Exercise brief: Copy nothing from the entries below except the lines from the one containing "Account (775, 121)" through the one containing "BMW Premium Selection (378, 1291)", and copy those exactly.

** The data follows **

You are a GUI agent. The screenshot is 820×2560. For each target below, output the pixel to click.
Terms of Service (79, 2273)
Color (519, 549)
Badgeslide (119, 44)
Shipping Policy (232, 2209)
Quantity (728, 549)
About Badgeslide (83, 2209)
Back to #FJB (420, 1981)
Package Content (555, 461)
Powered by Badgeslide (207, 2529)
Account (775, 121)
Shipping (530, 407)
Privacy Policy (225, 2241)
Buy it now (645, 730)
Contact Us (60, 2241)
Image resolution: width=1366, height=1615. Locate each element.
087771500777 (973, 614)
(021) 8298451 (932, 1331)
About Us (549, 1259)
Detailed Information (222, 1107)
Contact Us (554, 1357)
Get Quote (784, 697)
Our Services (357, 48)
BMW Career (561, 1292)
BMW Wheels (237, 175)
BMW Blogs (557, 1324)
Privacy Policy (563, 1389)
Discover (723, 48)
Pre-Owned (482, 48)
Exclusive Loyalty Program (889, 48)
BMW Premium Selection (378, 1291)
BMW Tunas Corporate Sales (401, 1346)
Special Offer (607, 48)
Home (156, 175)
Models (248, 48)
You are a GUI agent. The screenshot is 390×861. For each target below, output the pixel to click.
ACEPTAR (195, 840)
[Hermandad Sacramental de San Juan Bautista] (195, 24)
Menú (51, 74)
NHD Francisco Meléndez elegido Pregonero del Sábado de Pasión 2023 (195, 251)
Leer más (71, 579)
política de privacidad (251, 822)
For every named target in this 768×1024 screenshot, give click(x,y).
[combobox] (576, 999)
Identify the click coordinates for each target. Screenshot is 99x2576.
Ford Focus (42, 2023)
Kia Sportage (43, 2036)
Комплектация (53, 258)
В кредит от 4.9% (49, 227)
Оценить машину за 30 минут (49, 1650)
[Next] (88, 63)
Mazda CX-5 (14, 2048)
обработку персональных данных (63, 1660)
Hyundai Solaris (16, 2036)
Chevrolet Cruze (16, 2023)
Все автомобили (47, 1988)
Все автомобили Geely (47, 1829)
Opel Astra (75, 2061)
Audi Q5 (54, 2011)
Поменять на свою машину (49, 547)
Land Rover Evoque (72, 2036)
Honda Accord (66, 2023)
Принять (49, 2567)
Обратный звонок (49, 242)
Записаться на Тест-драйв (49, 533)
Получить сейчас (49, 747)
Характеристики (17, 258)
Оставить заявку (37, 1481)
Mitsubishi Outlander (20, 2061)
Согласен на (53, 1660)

** End of The data **

Reply:
Account (775, 121)
Shipping (530, 407)
Privacy Policy (225, 2241)
Buy it now (645, 730)
Contact Us (60, 2241)
Image resolution: width=1366, height=1615. Locate each element.
087771500777 (973, 614)
(021) 8298451 (932, 1331)
About Us (549, 1259)
Detailed Information (222, 1107)
Contact Us (554, 1357)
Get Quote (784, 697)
Our Services (357, 48)
BMW Career (561, 1292)
BMW Wheels (237, 175)
BMW Blogs (557, 1324)
Privacy Policy (563, 1389)
Discover (723, 48)
Pre-Owned (482, 48)
Exclusive Loyalty Program (889, 48)
BMW Premium Selection (378, 1291)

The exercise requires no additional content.